Может быть, это и так. Однако я все равно ни о чем не жалею и уверен, что Скотт Марстон, где бы он сейчас ни был, тоже не испытывает ни малейшего раскаяния.
Наша дружба зародилась в одном маленьком калифорнийском колледже. Мы со Скоттом были родственными душами и вели сходный образ жизни, и эти обстоятельства естественным образом сблизили нас. И хотя мы выбрали для себя совершенно разные области науки (он учился на техническом факультете, а я — на психологическом), нас обоих привела в колледж чистая жажда знаний, а не мечты о материальных благах, которые может дать образование.
Мы сторонились бурной жизни студенческого городка и не участвовали ни в одной из легкомысленных проделок своих однокашников. Мы почитали за счастье часы, проведенные в библиотеке или за выполнением самостоятельной работы в пустой аудитории. Наши дискуссии могли показаться невероятно занудными, поскольку ничуть не затрагивали жизнь колледжа, которая протекала вокруг нас во всем ее пышном великолепии.
Последние два года мы со Скоттом жили в одной комнате в студенческом общежитии. По причине бедности наши апартаменты были самыми захудалыми, но мы и не подозревали об этом. Мы жили одним лишь постижением науки. Наши сердца пылали истинным исследовательским энтузиазмом.
Разумеется, со временем мы определились каждый со своей областью научных интересов. Скотта захватила загадка времени, и он стал все чаще проводить немногие часы, оставшиеся от обязательных занятий, за изучением этой непостижимой стихии. Он обнаружил, что о времени известно крайне мало. Все, что могла предложить наука на сей счет, это невразумительные уравнения, которые ставили в тупик даже своих создателей.
Меня же занесло в совершенно иные дали — я заинтересовался психофизикой и гипнозом. Занимаясь изучением последнего, я зашел в тупик: мои изыскания привели меня в дебри противоречащих друг другу выводов, многие из которых балансировали на грани оккультизма.
Мой друг посоветовал мне искать решение в мире физическом, а не духовном. Он настаивал, что, если я хочу совершить настоящий прорыв, я должен следовать духу и букве чистой и беспристрастной науки, а не гнаться за блуждающими огоньками, чье существование не доказано.
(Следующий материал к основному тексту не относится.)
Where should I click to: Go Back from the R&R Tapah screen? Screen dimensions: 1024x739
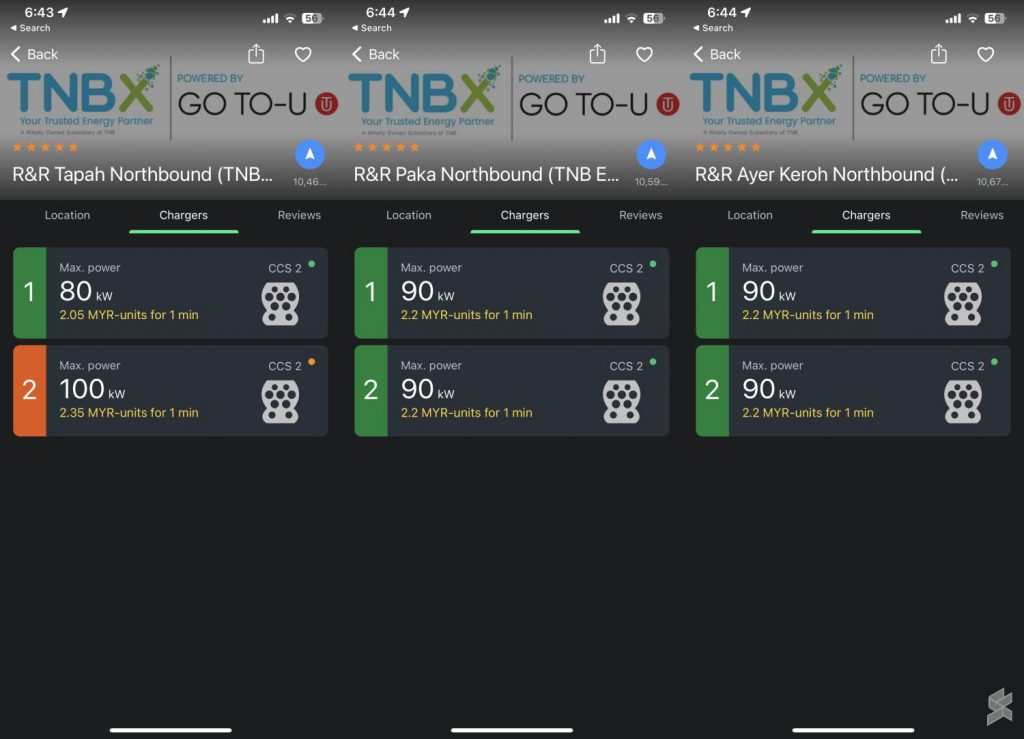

По окончании обязательного обучения мы оба получили предложение остаться в колледже в качестве преподавателей: Скотт — физики, а я — психологии. Мы с радостью согласились, поскольку не имели ни малейшего желания менять нашу жизнь.
Новый статус практически никак не сказался на нашем образе существования. Мы по-прежнему жили в обшарпанной комнате в общежитии, обедали в том же ресторане и рьяно спорили по ночам. Тот факт, что мы перестали быть учащимися в общепринятом смысле этого слова, ни на йоту не изменил наших научных занятий.
На второй год после получения преподавательской должности я пришел к тому, что позже назвал «теорией элементарных частиц разума». Я стал разрабатывать ее, а мой друг с энтузиазмом поддерживал меня в этом начинании и оказывал любую помощь, какую только мог.
Моя теория была прекрасна своей простотой. Я исходил из гипотезы, что сновидение есть плод человеческого сознания, что, когда мы спим, наше второе «я» отправляется странствовать. Пока тело отдыхает, разум вырывается на свободу и путешествует, где ему вздумается.
Однако я пошел на шаг дальше. Я предположил, что эти странствия являются реальными, а не воображаемыми, что некая ничтожно малая часть нашего существа в действительности покидает тело, чтобы посетить диковинные места и пережить удивительные приключения, которые мы видим во сне.
Такой подход переводил сновидения из мира субъективных переживаний, к которому их до сих пор было принято относить, в мир материальный, доступный объективному научному исследованию.
Это теперь я называю мою теорию «теорией элементарных частиц разума». Мы со Скоттом говорили о ней как о теории клеточного сознания, хотя, разумеется, прекрасно понимали, что о клетках в биологическом понимании тут не может идти и речи. Я представлял себе частицы сознания скорее как некие своеобразные электроны, хотя предполагать своеобразие у электронов, конечно же, смешно.